▸ Your goal
Can you print every item below, character for character, with nothing changed?

(Pointing items for text and elements)
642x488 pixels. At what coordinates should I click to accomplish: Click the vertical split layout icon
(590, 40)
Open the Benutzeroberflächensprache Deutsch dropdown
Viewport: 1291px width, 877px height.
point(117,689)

▸ Expected output
642x488 pixels. At what coordinates should I click to accomplish: Click the vertical split layout icon
(590, 40)
Open the Benutzeroberflächensprache Deutsch dropdown
Viewport: 1291px width, 877px height.
point(117,689)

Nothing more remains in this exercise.